Grundsatzurteil zur Desinfektionsmittel-Werbung Alexander Müller, 07.12.2022 14:29 Uhr
Desinfektionsmittel sind Biozide – was erstmal nicht besonders hautfreundlich klingt. Die Wettbewerbszentrale lässt daher in zwei Grundsatzverfahren vom Bundesgerichtshof (BGH) klären, ob „sanft zur Haut“ und ähnliche Aussagen in der Werbung zulässig sind.
Die Werbung für entsprechende Produkte ist in der Biozidverordnung geregelt. Grundgedanke ist, dass die Produkte in der Werbung nicht verharmlost werden. Denn Biozide sollen Schädlinge abtöten, können damit aber auch negative Auswirkungen auf Mensch und Umwelt haben.
Bestimmte Aussagen sind laut Wettbewerbszentrale sowohl für die Etiketten als auch für die sonstige Werbung unzulässig, etwa „Biozidprodukt mit niedrigem Risikopotential“ oder „umweltfreundlich“. Außerhalb dieser „Schwarzen Liste“ seien aber auch „ähnliche“ Hinweise unzulässig. Und genau diese Grenze will die Wettbewerbszentrale jetzt genauer abstecken.
In einem Verfahren ging es um die Aussagen „sanft zur Haut“, „hautfreundliche Produktlösung“ oder „Hautverträglichkeit“ in der Werbung für einen Desinfektionsschaum. Aus Sicht der Wettbewerbszentrale sind diese Aussagen gleichbedeutend mit den explizit verbotenen Aussagen wie „ungiftig“ oder „unschädlich“. Jedenfalls werde das niedrige Risikopotential herausgestellt.

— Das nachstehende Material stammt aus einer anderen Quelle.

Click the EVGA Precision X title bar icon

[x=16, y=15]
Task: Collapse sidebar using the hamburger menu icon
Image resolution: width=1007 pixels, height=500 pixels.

Doch das Landgericht Mannheim und im Berufungsverfahren auch das Oberlandesgericht Karlsruhe sahen das anders: Die Aussagen seien den per se verbotenen nicht ähnlich; sie relativierten das Risikopotential des Produktes oder seiner Wirkungen und deren Schädigungseignung nicht pauschal. Vielmehr beschrieben die Aussagen – wenn auch insoweit sehr allgemein – die Produktwirkung auf ein spezifisches Organ, nämlich die Haut des Menschen. Das sei zulässig. Die Wettbewerbszentrale hat angekündigt, Revision beim BGH einzulegen.
Bereits im Sommer hatte das OLG Karlsruhe entschieden, dass der Begriff „hautfreundlich“ kein „ähnlicher“ und damit unzulässiger Begriff im Sinne der BiozidV sei. Die Angabe „Bio“ sowie die Bezeichnung als „ökologisches Universal-Breitband-Desinfektionsmittel“ hielt das Gericht aber mit Blick auf die Ähnlichkeit mit den generell verbotenen Aussagen wie „umweltfreundlich“ oder „natürlich“ für unzulässig. Die Wettbewerbszentrale will aber mehr und hat auch in diesem Fall Revision eingelegt. Es gehe um die Rechtssicherheit für die Branche. Der BGH wird in dieser Sache am 23. Februar 2023 verhandeln.